Tuliskan kembali tanpa perubahan bagian artikel tentang rumah dinas di Jl. Simpang Ijen 8 di bawah, dari "Selanjutnya, rumah dengan" sampai "Yoshia Abdi Wicaksono Hananiel.".

**HALAMAN:**

- - - - - - -

Fahmi: Tidak Ada Istilah Menempati Rumdis Turun Temurun
Malang Posco Media, SURABAYA – Setelah tertunda beberapa tahun, Dinas Kesehatan (Dinkes) Jatim memutuskan segera mengeksekusi rumah dinas (rumdis) Jl. Simpang Ijen 8, Malang. Eksekusi atau pengosongan ini harus dilakukan karena penghuni rumdis, hingga kini, tidak mau meninggalkan lokasi.
Hal di atas ditegaskan Fahmi Ashar, SKM., M.Kes., Kepala Sub Bagian Umum dan Kepegawaian Dinkes Jatim kepada Malang Posco Media (MPM) di kantornya, Senin (09/01) sore.
‘’Bukan eksekusi. Tapi pembersihan. Karena rumah itu memang aset negara. Aset kami (Dinas Kesehatan Jawa Timur),’’ tandas Fahmi Ashar didampingi Rizka Uflisari SH staf Humas Dinkes Jatim.

Secara panjang lebar, Fahmi lantas menceritakan, ihwal persoalan terkait aset Dinkes Jatim di kawasan strategis di kota Malang tersebut. Termasuk implikasi hukum yang telah terjadi antara penguhuni sekarang masih bertahan dengan Dinkes Jatim.
‘’Itu rumah dinas. Kalau pejabat yang berwenang sudah tidak menjabat, berarti rumah itu harus dikembalikan kepada negara. Apalagi sudah meninggal dunia, ya habis. Tidak ada istilah menempati secara turun temurun,’’ kilah Fahmi sembari membenarkan letak pecinya.
Sementara itu dari data yang dimiliki MPM menyebutkan, lahan dan bangunan seluas 1.971 M2 di Jl Simpang Ijen 8, Malang itu, mulai 1 Januari 1963, ditempati dokter spesialis kandungan RS Saiful Anwar Malang, dr Asriningrum Hananiel, hingga meninggal tahun 1982.
Selanjutnya, rumah dengan status Sertifikat Hak Pakai Nomor 55 Tahun 2016 ini yang dikeluarkan BPN Kota Malang ini, ditempati anaknya bernama Nugroho Sutrisno. Kemudian, Nugroho menikah dengan Kanthi Pujirahayu (53) dan memiliki anak bernama Yoshia Abdi Wicaksono Hananiel.
Tahun 1999, Nugroho Sutrisno satu-satunya putra almarhum dr Asriningrum Hananiel, juga meninggal dunia. Sepeninggal dr Asriningrum Hananiel dan Nugroho Sutrisno, rumah dengan luas bangunan 240 M2 kemudian ditempati Kanthi Pujirahayu dan Yosia Abdi Wicaksono Hananiel.

- - - - - - -

**DAFTAR YANG DIBERIKAN:**
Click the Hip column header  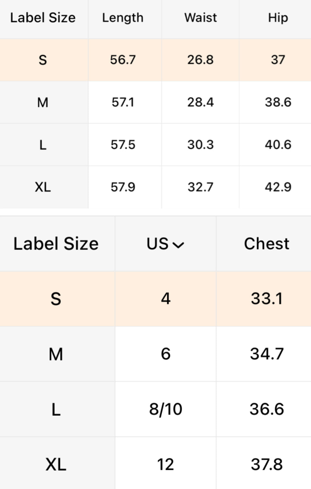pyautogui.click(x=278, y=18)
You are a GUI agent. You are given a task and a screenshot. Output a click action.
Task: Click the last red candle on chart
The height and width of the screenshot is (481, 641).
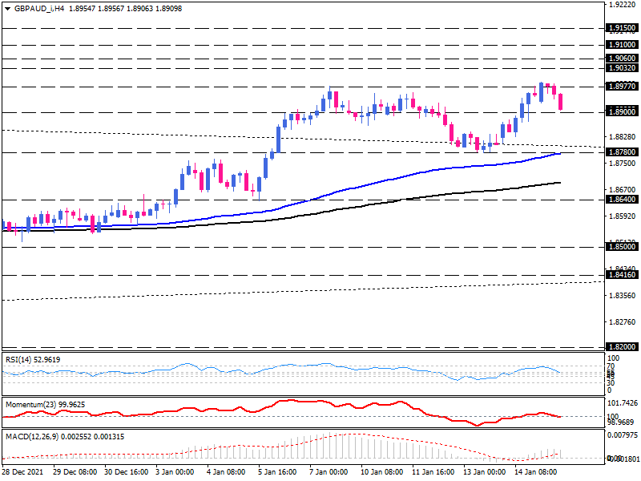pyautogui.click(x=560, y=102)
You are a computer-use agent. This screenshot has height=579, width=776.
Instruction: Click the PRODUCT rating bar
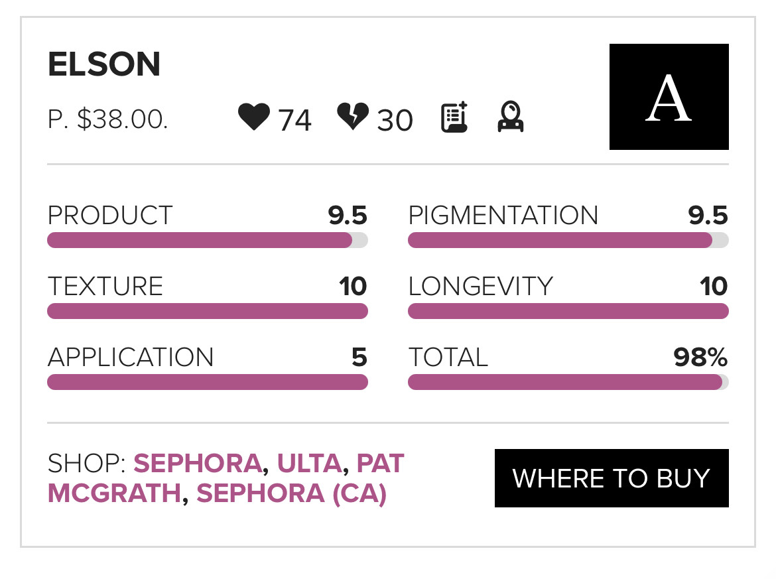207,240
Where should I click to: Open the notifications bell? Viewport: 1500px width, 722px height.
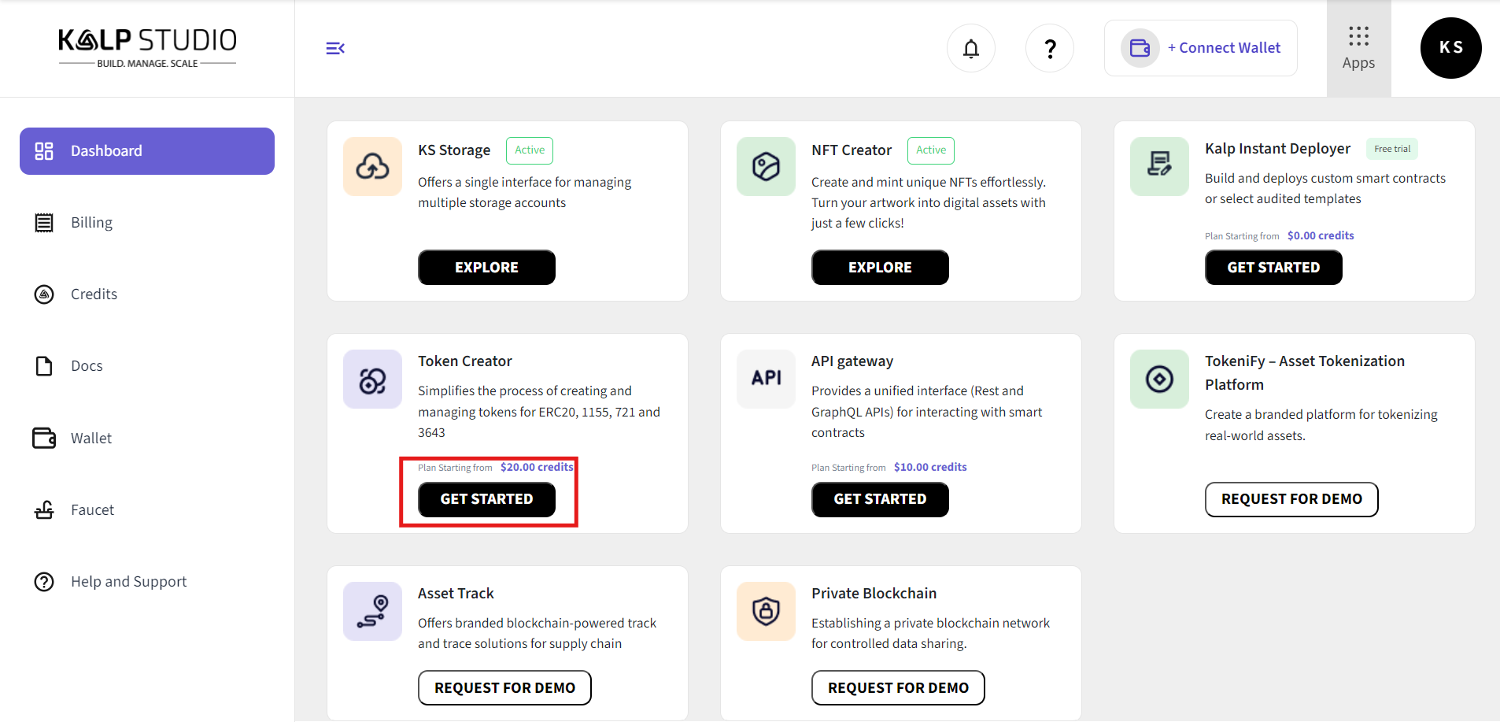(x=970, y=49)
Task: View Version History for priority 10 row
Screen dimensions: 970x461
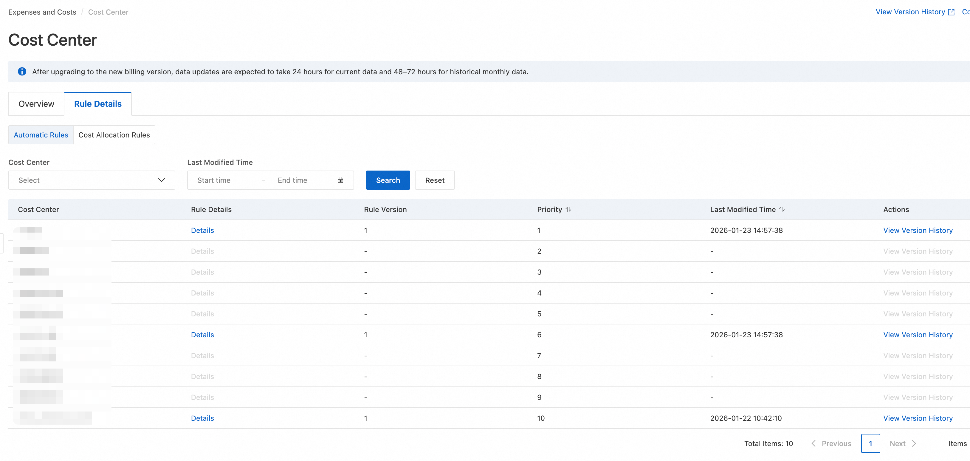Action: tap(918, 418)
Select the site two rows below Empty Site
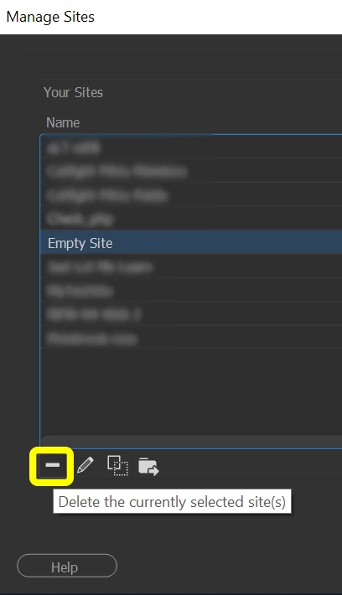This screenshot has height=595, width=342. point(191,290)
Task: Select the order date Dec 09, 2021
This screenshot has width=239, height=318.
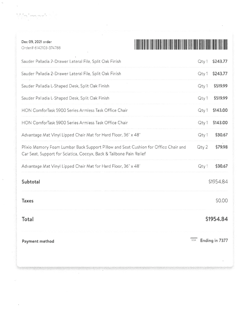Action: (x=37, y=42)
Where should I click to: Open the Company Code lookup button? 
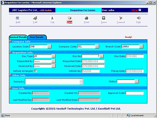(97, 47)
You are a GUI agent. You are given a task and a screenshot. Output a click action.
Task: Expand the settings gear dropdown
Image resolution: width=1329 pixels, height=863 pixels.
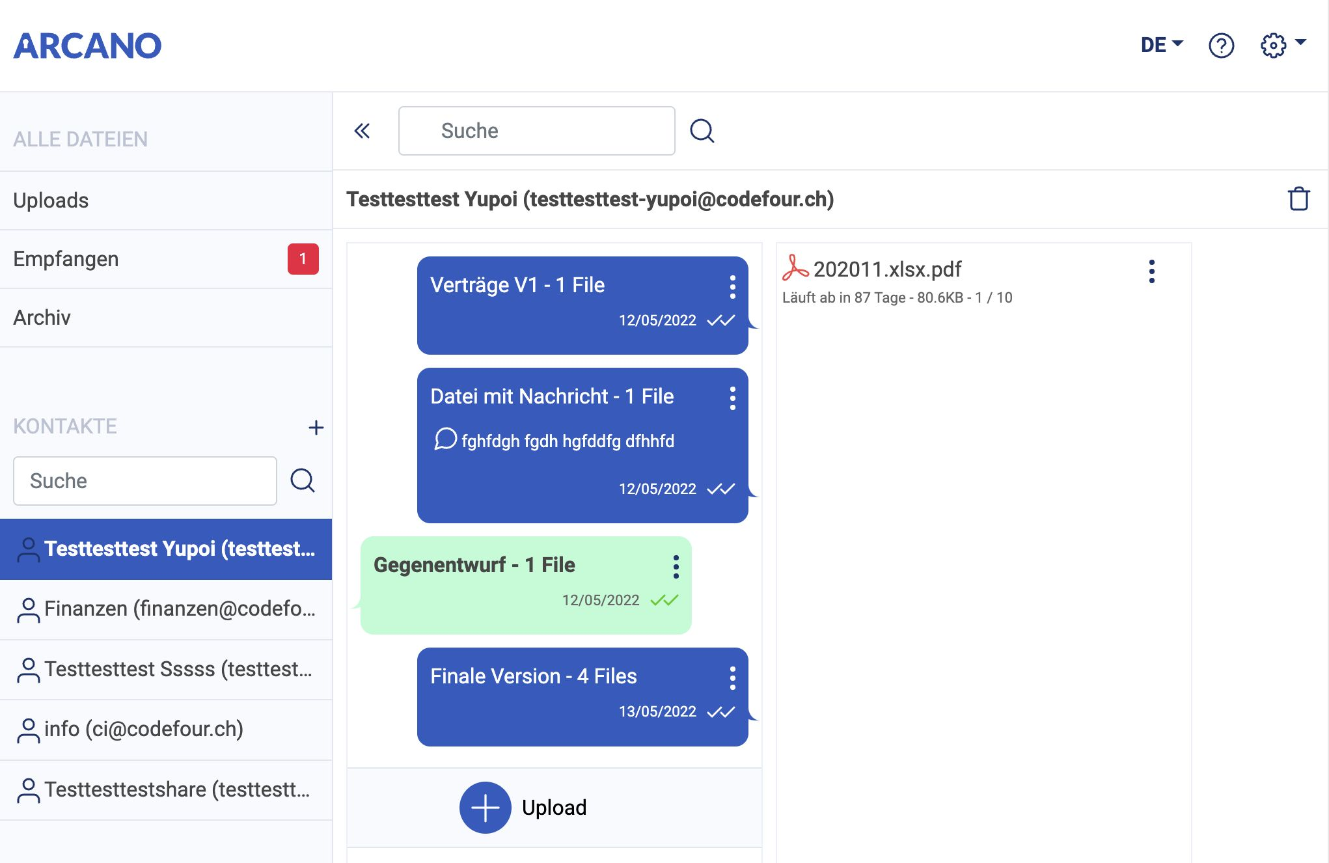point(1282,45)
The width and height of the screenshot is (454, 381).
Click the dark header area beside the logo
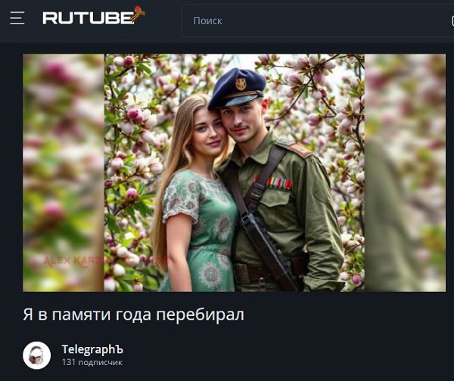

- - - - - - -

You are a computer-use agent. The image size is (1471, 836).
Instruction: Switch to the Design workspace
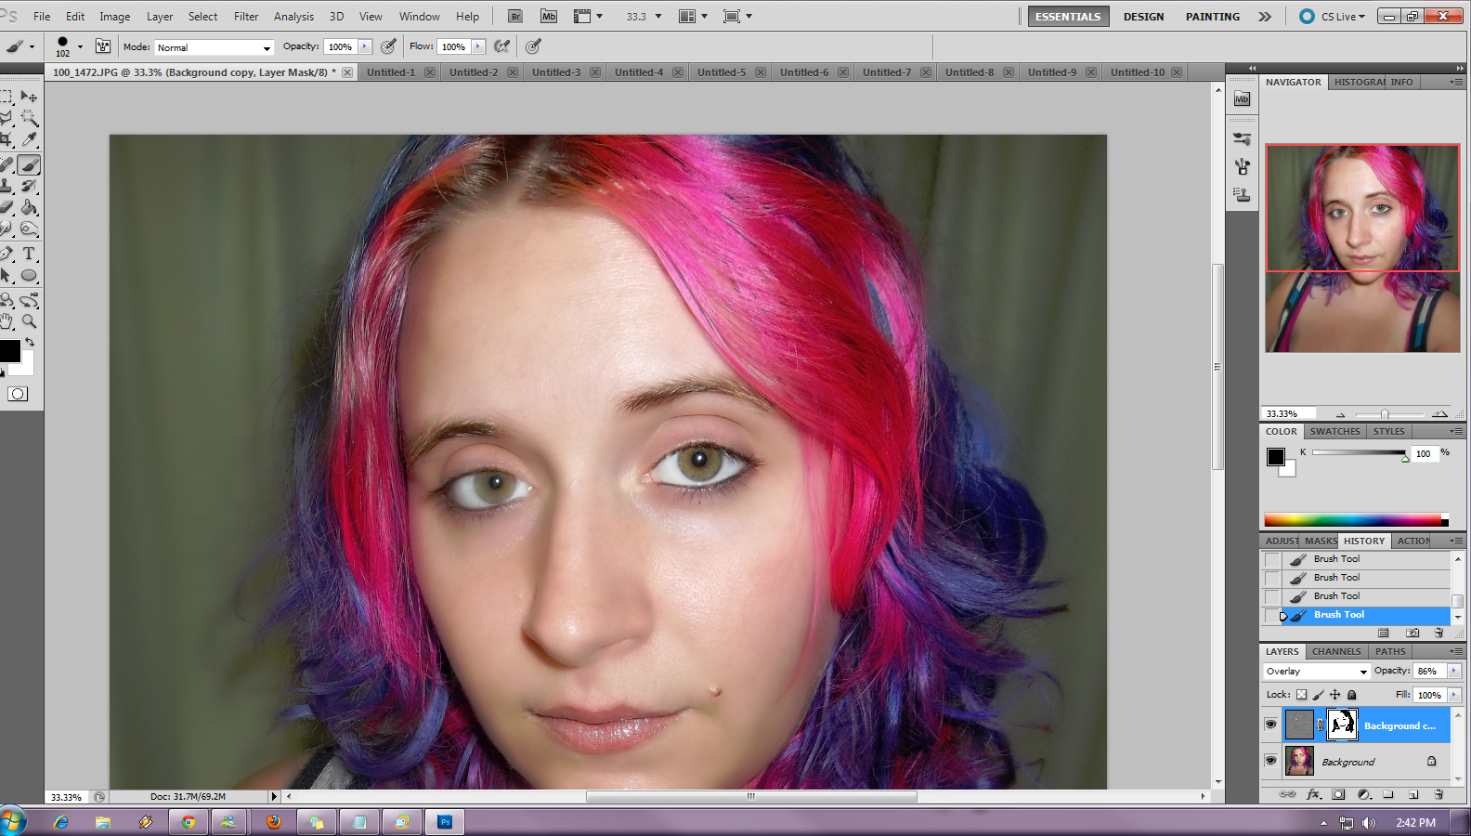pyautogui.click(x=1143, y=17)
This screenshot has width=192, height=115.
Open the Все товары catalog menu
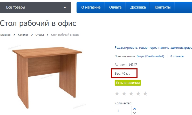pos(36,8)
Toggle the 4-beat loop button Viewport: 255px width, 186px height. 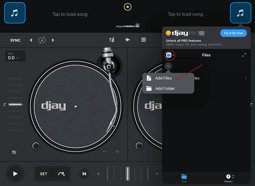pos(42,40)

- - - - - - -

**JAWABAN SOAL:**
Selanjutnya, rumah dengan status Sertifikat Hak Pakai Nomor 55 Tahun 2016 ini yang dikeluarkan BPN Kota Malang ini, ditempati anaknya bernama Nugroho Sutrisno. Kemudian, Nugroho menikah dengan Kanthi Pujirahayu (53) dan memiliki anak bernama Yoshia Abdi Wicaksono Hananiel.